LUNA is a multicenter, randomized, double-masked phase 2 trial that included 58 patients who completed 26 weeks of the trial. They had an average age of 76.6 years, had received a nAMD diagnosis 3 years earlier, had a visual acuity of 20/24, a CST of 350 microns, and had received an average of 10 annual anti-VEGF injections.

Patients were randomized to a single injection of two Ixo-vec doses, 6 × 10¹⁰ (6E10) and 2 × 10¹¹ (2E11) vector genomes (vg)/eye, and one of four steroid regimens, including local corticosteroids (topical difluprednate or intravitreal dexamethasone) with and without oral prednisone.

The study’s primary goals were to assess the safety profile through adverse event monitoring and to measure changes in best-corrected visual acuity at 52 weeks.

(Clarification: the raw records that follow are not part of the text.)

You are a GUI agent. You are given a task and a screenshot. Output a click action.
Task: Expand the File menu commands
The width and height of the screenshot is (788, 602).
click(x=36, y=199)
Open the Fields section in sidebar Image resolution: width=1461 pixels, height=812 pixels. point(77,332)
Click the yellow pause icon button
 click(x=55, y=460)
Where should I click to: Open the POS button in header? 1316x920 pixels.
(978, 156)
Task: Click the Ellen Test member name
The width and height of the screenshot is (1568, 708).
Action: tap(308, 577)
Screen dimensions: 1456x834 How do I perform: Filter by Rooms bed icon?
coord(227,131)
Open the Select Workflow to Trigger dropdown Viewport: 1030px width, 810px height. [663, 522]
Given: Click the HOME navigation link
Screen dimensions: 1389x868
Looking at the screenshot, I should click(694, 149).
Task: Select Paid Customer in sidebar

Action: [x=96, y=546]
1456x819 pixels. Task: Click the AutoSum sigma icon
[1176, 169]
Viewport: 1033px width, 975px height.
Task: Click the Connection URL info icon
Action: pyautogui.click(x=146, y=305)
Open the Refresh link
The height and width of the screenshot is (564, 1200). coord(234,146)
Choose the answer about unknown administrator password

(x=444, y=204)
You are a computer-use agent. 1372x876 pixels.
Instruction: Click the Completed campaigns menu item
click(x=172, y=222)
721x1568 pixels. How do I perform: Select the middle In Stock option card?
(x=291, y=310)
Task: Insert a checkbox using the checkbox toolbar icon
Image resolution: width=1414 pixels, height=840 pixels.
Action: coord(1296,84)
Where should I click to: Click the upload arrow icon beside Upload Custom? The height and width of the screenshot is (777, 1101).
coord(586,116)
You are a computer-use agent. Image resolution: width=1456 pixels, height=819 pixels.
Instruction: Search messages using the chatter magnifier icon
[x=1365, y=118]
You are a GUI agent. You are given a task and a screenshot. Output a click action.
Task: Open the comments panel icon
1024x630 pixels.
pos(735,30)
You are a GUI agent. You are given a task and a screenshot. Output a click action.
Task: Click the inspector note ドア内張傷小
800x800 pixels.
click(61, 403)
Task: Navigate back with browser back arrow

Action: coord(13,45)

Additionally, the trial evaluated changes in CST, the need for supplemental aflibercept injections, and the effectiveness of different corticosteroid regimens in controlling inflammation.

Wykoff presented an interim analysis at 26 weeks, which provided early insights into the therapy’s performance.

The treatment significantly reduced the need for supplemental anti-VEGF injections:

• A total of 76% of participants receiving the 6E10 dose and 83% receiving the 2E11 dose required no additional anti-VEGF injections at 26 weeks.
• There was also a 90% reduction in the frequency of anti-VEGF injections over the 26-week period for the 6E10 dose and a 95% reduction for the 2E11 dose in patients who required supplemental anti-VEGF injections.

Both Ixo-vec doses maintained visual acuity and CST with minor fluctuations through 26 weeks, “emphasizing the anatomic control achieved in this trial among patients with CST greater than 300 microns at baseline,” said Wykoff.

Inflammation Management

The therapy was well tolerated, with only mild to moderate related adverse events and no severe inflammatory complications.

The most common adverse events were dose-dependent anterior cellular inflammation and anterior pigmentary changes without impact on vision. Local corticosteroid prophylaxis effectively minimized inflammation in 91% of patients who had no or minimal inflammation during every visit through week 26.

Intravitreal dexamethasone alone did not provide adequate prophylaxis, but adding difluprednate drops meaningfully reduced intraocular inflammation rates. Oral prednisone did not provide additional benefits beyond topical and local steroids. Wykoff said these are two key learnings of the prophylactic regimens.

“We’ve come a long way in our understanding of how to deliver gene therapy safely, and this trial was designed to understand prophylactic regimens more comprehensively. What we have learned is that topical difluprednate was sufficient,” he said.

These results suggest that Ixo-vec could offer a long-lasting treatment option for nAMD patients, significantly reducing the burden of frequent injections while maintaining therapeutic efficacy. As the LUNA study continues, it will provide further data on Ixo-vec’s safety and effectiveness, which will be crucial for designing future phase 3 registrational studies.